TRUMP WANTS CREDIT FOR WHAT? A DISASTROUS WAR AND ANOTHER CON JOB?
Dr. Common Good
I will give Trump credit for one thing – a consistent and wildly demented ability to repeat, over and over, a glaring web of lies and phantasmagorical assertions about anything. Such is the case with respect to the utterly unnecessary “Iran war,” which (as detailed in previous posts) Trump initiated out of some puerile power fantasy, egged on by the cynical Netanyahu, taken up by the juvenile crusader Hegseth “in the name of God,” and untethered to any tangible reality. A tragic, dangerous cartoon, rolling before us like a surrealist film loop.
The war, he opined in a recent appearance, was “going swimmingly,” and he urged Americans to congratulate him on a “job well done,” like a little boy asking the teacher for a shiny stick-on star even though he really didn’t complete the assignment. Iran, he gloated, had agreed to everything he wanted.
Ahhh, Donald. Lying again. Trying to create a reality for himself by talking it into existence — as usual, at the expense of everyone and everything else.
American people of all political stripes, if not already dubious about his claims, need to stop indulging this, or believing any of it. This war, which Trump started without any actual reason other than his own vanity, is a disaster, for Americans, for the people of Iran, for our alliances worldwide, and for our credibility as a worthy nation.
Iran did not agree to open the Strait of Hormuz under any condition or never to close it again. Iran did not agree to turn over its enriched uranium stockpile. And the Trump administration has even considered releasing $20 billion in frozen Iranian assets – by the way, more than ten times the amount of assets that the Obama administration included in its 2015 deal.
At best — and this needs to be underscored — at best, Trump’s disaster and destruction will produce a result that is significantly worse than the landmark, successful deal negotiated by President Obama and Secretary of State John Kerry over several years, accomplished by careful and intelligent diplomacy, with no war, no casualties and the creation of a system to monitor compliance.
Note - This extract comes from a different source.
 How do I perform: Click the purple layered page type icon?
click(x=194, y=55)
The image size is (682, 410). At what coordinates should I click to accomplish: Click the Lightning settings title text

Trump’s disaster, on the other hand, has resulted in tens of thousands of casualties, billions of dollars needlessly spent (that could have helped fund health care and housing), a massive disruption in energy prices, a change in the status of the Strait of Hormuz which, until Trump’s war was fully open, a giant hit to the national debt, and another giant hit to our alliance relationships and standing in the world community.
And yet his twisted attempts to fabricate a grandiose reality persist. Now he is re-directing his maniacal gaze towards Cuba, claiming that he will “take Cuba in some form” after he “does Iran.” At that point, will any Republicans in Congress have the sense to stop this?